Chelsea Manning, the former U.S. Army soldier who was convicted  of violating the Espionage Act in 2013, is facing indefinite solitary confinement.

A statement on ChelseaManning.org reveals that Manning is currently up against four charges, which include: disrespect, disorderly contact, the possession of prohibited property and medicine misuse.

Manning, who is transgender and filed a lawsuit in federal court that claimed she had been denied access to medically necessary treatment for her gender disorder, is now in hot water over the possession of books and magazines related to politics and LBGT issues.

The incident of “medical mis-use” apparently relates to having a tube of expired toothpaste.

Manning is currently facing 35 years in prison for leaking 750,000 pages of classified documents to Wikileaks.

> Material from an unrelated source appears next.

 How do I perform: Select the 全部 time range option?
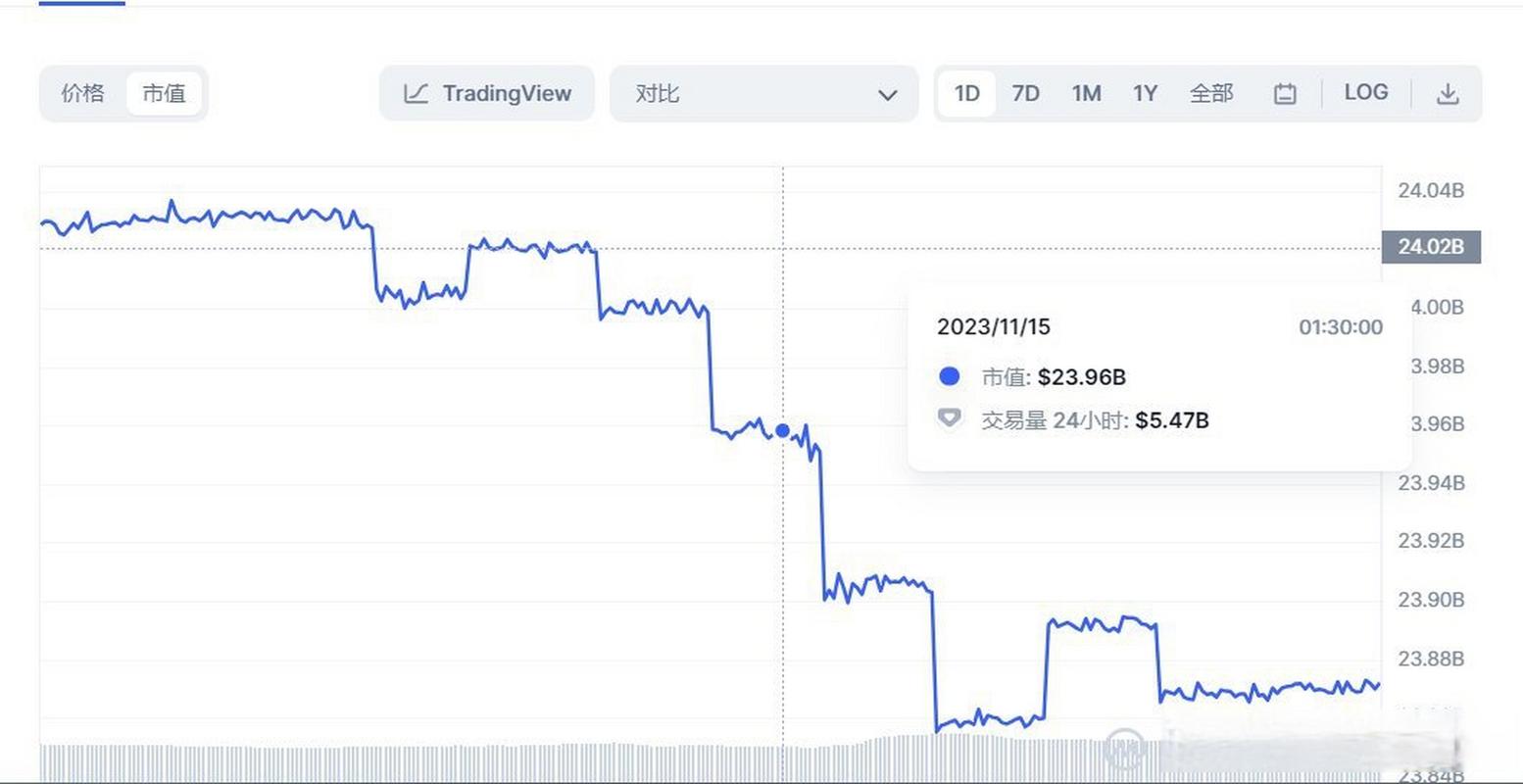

"The catalyst for this attack on Chelsea seems to have been an incident in the mess hall where she may have pushed, brushed, or accidentally knocked, a small amount of food off of her table,” reads the statement, which goes on to say that the charges were placed after Manning asked to speak to her lawyer.

In an op-ed piece for the New York Times, Manning defiantly championed her decision to leak information, saying that she did so “out of a love for my country and a sense of duty to others.”

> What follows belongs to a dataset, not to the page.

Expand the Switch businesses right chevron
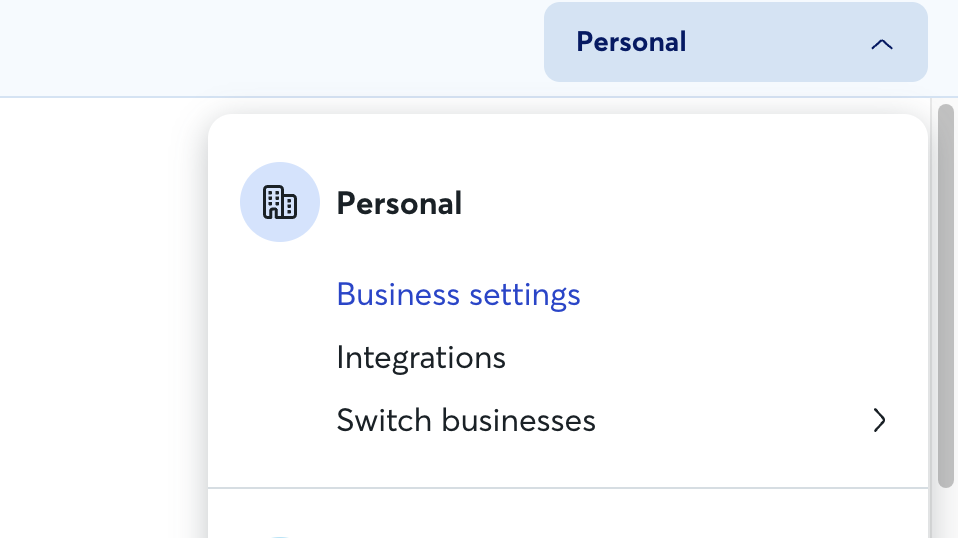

“I’m now serving a sentence of 35 years in prison for these unauthorized disclosures. I understand that my actions violated the law,” wrote the 27 year old.

Explaining the motivation that drove her to get the information out regardless of the cost, Manning wrote that she was shocked by the military’s complicity in the March 2010 elections in Iraq and how "these deeply troubling details flew under the American media’s radar.”

Faulting an atmosphere that forces journalists to compete against one another for so-called “special access” to important matters of foreign and domestic policy, Manning wrote that the "American public’s access to the facts is gutted, which leaves them with no way to evaluate the conduct of American officials."